**Required work:**
Give each line of the entries below as a Markdown table with the columns Row and Line. Number the rows in order and leave out blank lines.

**Material provided:**
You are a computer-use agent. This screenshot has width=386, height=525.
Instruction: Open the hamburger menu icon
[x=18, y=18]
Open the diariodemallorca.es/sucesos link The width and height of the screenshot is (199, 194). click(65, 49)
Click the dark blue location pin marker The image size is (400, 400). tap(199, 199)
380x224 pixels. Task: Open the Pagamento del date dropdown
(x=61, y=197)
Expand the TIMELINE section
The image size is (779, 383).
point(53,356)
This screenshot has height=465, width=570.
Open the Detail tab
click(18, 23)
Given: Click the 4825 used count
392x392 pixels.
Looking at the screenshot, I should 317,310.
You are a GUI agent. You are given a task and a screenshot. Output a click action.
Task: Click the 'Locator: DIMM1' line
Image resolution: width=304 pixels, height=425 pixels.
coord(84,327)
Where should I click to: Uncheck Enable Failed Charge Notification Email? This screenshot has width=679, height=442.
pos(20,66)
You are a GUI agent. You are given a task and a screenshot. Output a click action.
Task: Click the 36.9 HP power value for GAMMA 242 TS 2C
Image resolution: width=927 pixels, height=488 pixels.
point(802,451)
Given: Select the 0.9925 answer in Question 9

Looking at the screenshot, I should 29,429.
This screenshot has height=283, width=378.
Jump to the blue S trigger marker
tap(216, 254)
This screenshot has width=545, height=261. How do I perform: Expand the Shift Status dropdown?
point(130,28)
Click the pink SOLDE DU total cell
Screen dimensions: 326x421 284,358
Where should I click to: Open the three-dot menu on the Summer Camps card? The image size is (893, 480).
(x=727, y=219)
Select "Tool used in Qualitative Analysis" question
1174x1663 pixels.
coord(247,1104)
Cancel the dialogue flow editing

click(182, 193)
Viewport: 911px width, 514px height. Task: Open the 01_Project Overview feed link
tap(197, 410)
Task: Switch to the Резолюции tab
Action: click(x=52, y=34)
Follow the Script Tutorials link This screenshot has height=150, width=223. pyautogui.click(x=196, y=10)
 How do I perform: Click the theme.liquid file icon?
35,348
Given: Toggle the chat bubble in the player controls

**Task solution:**
| Row | Line |
|---|---|
| 1 | You are a computer-use agent. This screenshot has width=386, height=525. |
| 2 | Instruction: Open the hamburger menu icon |
| 3 | [x=18, y=18] |
| 4 | Open the diariodemallorca.es/sucesos link The width and height of the screenshot is (199, 194). click(65, 49) |
| 5 | Click the dark blue location pin marker The image size is (400, 400). tap(199, 199) |
| 6 | 380x224 pixels. Task: Open the Pagamento del date dropdown |
| 7 | (x=61, y=197) |
| 8 | Expand the TIMELINE section |
| 9 | The image size is (779, 383). |
| 10 | point(53,356) |
| 11 | This screenshot has height=465, width=570. |
| 12 | Open the Detail tab |
| 13 | click(18, 23) |
| 14 | Given: Click the 4825 used count |
| 15 | 392x392 pixels. |
| 16 | Looking at the screenshot, I should 317,310. |
| 17 | You are a GUI agent. You are given a task and a screenshot. Output a click action. |
| 18 | Task: Click the 'Locator: DIMM1' line |
| 19 | Image resolution: width=304 pixels, height=425 pixels. |
| 20 | coord(84,327) |
| 21 | Where should I click to: Uncheck Enable Failed Charge Notification Email? This screenshot has width=679, height=442. |
| 22 | pos(20,66) |
| 23 | You are a GUI agent. You are given a task and a screenshot. Output a click action. |
| 24 | Task: Click the 36.9 HP power value for GAMMA 242 TS 2C |
| 25 | Image resolution: width=927 pixels, height=488 pixels. |
| 26 | point(802,451) |
| 27 | Given: Select the 0.9925 answer in Question 9 |
| 28 | Looking at the screenshot, I should 29,429. |
| 29 | This screenshot has height=283, width=378. |
| 30 | Jump to the blue S trigger marker |
| 31 | tap(216, 254) |
| 32 | This screenshot has width=545, height=261. How do I perform: Expand the Shift Status dropdown? |
| 33 | point(130,28) |
| 34 | Click the pink SOLDE DU total cell |
| 35 | Screen dimensions: 326x421 284,358 |
| 36 | Where should I click to: Open the three-dot menu on the Summer Camps card? The image size is (893, 480). |
| 37 | (x=727, y=219) |
| 38 | Select "Tool used in Qualitative Analysis" question |
| 39 | 1174x1663 pixels. |
| 40 | coord(247,1104) |
| 41 | Cancel the dialogue flow editing |
| 42 | click(182, 193) |
| 43 | Viewport: 911px width, 514px height. Task: Open the 01_Project Overview feed link |
| 44 | tap(197, 410) |
| 45 | Task: Switch to the Резолюции tab |
| 46 | Action: click(x=52, y=34) |
| 47 | Follow the Script Tutorials link This screenshot has height=150, width=223. pyautogui.click(x=196, y=10) |
| 48 |  How do I perform: Click the theme.liquid file icon? |
| 49 | 35,348 |
| 50 | Given: Toggle the chat bubble in the player controls |